Figure 7 Data Integrator Architecture

Figure shows the components of Data Integrator and how
the work together.

Sun Data Integrator Development Phase

The development phase consists of standard tasks for specifying source and target databases and advanced tasks for further customizing the data transformation logic.

Standard Development Tasks

The following steps outline the basic procedure for developing an ETL process using Sun Data Integrator.

Connect to the source and target databases from the Services window in NetBeans.
Create a new Data Integrator Module project in NetBeans.
Using the Data Integrator Wizard, specify the source database and tables and the target database and tables.
Using either the Data Integrator Wizard or the ETL Collaboration Editor, specify join conditions and map the source fields or columns to the target fields or columns.
Specify the execution strategy.
Add the ETL service to a composite application.
Build and deploy the composite application.

Advanced Development Tasks

You can perform additional tasks during the development phase to customize your ETL application further.

Customized Data Transformation – Use data transformation operators to define advanced standardization and cleansing rules for the source data.
Master Index Staging – Create a staging database populated with the initial bulk data that will be loaded into a new master index application. The staging database is used by the master index Data Cleanser and Data Profiler prior to loading the data.
ETL Process Integration - Call an ETL collaboration from a BPEL business process, web service, Java client, or other application.
Extraction Scheduling - Configure a time or event that triggers a data extraction from the data source. You can extract data in batch mode or continuously based on database triggers.
Parallel Processing - Configure the ETL process to run on multiple threads for better performance and faster execution.

Data Integrator Wizard

The Data Integrator Wizard takes you through each step of the ETL setup process and, based on the information you specify, creates a collaboration that defines the configuration of the ETL process.

Figure 8 Select Target Table on the Data Integrator Wizard

Figure shows a step in the Data Integrator Wizard.

ETL Collaboration Editor

Once you define the data integration framework using the wizard, you use the ETL Collaboration Editor to further customize its configuration.

Figure 9 ETL Collaboration Editor

Figures shows a sample mapping on the ETL Collaboration
Editor.

Sun Data Integrator Runtime Phase

Once all of the development tasks are complete and the system is running, you can perform any of these maintenance tasks.

Automatically connect to the predefined data sources and execute the ETL collaboration at specified times or when specific event occurs.
Monitor and manage activities and alerts in the application server logs
Modify the configuration of the ETL collaboration.

Monitoring and Maintenance

You can monitor ETL collaborations using the ETL Monitor, which is deployed on the application server Admin Console. The monitor allows you to specify a date range of events to monitor and also provides a purge function so you can remove outdated or obsolete events. For each event, the monitor displays the target table, start and end dates, the number of records extracted and loaded, the number of rejected records, and any exception messages.
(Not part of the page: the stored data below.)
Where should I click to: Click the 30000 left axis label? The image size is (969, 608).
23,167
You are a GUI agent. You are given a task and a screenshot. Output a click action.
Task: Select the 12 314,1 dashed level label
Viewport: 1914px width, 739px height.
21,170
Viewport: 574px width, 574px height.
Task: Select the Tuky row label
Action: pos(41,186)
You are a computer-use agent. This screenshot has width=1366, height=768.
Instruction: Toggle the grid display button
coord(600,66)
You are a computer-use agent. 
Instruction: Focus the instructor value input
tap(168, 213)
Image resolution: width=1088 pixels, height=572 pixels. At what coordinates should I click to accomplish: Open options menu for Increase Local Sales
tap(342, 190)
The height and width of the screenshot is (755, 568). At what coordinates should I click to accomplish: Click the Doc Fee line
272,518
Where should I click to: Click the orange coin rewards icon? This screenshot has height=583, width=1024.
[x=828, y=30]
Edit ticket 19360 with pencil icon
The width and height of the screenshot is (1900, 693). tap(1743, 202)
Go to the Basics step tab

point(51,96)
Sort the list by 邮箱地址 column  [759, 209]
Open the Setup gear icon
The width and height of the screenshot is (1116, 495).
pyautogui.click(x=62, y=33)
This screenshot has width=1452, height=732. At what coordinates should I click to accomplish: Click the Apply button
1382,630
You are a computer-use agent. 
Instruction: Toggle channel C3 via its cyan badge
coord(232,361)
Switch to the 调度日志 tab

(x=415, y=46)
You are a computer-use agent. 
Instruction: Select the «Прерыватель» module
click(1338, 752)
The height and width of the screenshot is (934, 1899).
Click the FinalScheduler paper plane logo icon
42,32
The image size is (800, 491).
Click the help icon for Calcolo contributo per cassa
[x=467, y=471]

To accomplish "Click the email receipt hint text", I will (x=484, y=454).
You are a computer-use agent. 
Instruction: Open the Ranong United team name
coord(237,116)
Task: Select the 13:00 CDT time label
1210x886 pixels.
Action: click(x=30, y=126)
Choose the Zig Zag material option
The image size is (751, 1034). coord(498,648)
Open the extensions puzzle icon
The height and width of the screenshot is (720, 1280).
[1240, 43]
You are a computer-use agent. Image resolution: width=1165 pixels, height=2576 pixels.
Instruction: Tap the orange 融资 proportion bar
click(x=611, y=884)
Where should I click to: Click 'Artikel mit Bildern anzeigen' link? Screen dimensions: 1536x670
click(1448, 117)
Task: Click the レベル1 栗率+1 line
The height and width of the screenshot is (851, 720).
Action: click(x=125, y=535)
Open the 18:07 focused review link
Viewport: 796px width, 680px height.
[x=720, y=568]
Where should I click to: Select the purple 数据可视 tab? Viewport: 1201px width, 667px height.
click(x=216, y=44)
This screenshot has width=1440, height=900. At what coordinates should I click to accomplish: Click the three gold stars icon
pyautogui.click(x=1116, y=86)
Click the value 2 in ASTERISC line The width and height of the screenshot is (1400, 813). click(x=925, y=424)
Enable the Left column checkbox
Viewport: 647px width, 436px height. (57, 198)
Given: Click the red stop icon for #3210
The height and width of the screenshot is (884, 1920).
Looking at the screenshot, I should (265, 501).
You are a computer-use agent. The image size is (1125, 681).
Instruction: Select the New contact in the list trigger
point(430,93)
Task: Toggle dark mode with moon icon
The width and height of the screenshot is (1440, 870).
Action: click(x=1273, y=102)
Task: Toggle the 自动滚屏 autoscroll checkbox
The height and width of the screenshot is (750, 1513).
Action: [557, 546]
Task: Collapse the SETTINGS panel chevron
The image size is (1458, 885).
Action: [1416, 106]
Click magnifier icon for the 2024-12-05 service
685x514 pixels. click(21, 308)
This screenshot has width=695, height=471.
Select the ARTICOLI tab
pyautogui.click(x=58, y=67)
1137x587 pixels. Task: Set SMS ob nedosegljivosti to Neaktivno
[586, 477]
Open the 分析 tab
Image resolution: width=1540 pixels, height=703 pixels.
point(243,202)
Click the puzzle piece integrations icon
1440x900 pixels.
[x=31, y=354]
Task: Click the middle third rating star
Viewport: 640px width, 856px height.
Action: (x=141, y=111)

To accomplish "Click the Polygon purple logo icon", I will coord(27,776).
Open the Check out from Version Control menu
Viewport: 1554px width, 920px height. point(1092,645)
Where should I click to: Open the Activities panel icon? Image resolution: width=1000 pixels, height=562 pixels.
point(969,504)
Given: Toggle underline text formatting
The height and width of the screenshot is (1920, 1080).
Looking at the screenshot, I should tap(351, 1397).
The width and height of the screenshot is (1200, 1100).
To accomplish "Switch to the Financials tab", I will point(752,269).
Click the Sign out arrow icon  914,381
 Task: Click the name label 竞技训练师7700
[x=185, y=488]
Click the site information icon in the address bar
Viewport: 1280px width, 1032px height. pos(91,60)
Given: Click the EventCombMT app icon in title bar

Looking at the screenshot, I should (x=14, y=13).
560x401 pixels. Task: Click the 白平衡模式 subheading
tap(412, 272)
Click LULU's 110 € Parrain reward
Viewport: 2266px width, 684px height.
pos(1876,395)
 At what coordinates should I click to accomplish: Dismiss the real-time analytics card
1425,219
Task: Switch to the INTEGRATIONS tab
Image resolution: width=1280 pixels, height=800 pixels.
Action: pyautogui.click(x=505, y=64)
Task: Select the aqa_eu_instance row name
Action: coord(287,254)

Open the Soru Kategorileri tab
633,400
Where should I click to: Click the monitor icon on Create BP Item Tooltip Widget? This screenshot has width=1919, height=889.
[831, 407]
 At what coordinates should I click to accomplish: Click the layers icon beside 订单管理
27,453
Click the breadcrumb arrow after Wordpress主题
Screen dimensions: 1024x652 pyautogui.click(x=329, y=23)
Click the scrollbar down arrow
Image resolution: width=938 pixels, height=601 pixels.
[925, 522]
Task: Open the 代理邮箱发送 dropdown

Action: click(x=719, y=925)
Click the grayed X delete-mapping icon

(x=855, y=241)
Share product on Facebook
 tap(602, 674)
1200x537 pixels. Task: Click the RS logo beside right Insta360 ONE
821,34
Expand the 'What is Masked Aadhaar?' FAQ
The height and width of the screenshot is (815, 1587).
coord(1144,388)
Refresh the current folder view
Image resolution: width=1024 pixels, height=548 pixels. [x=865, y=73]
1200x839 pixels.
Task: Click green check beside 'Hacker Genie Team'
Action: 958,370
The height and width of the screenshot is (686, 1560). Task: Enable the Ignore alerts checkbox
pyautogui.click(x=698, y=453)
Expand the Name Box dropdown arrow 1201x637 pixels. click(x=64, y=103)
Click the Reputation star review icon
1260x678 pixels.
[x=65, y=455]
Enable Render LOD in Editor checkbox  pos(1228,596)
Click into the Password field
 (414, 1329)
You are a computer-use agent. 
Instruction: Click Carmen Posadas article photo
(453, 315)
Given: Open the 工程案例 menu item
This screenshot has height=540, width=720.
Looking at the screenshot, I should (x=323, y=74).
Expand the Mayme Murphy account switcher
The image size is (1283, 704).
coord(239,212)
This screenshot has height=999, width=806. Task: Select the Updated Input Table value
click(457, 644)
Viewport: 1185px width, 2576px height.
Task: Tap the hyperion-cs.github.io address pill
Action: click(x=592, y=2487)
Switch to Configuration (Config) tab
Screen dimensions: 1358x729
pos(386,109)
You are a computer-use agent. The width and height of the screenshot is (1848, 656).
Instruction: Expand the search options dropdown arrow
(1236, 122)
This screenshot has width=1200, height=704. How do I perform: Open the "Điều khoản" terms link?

You can also view a summary, and drill down into the details of rejected records.

Figure 10 ETL Monitor on the Admin Console

Figure shows the ETL Monitor on the Admin Console.

Sun Data Mashup Engine

Data mashup is the process of gathering content from more than one source and merging that information in order to present a clear and concise view of that data. The Sun Data Mashup Engine is a JBI-compliant service engine that provides Enterprise Data Federation, or mashup services, in multiple forms. It provides a single view of data from dissimilar sources, including static web pages, tabular data exposed as web services, relational databases, flat files, and so on. The Sun Data Mashup Engine joins, aggregates, and cleanses the source data, and then exposes the resulting data set in a unified view, providing real-time views of information for master data consumers.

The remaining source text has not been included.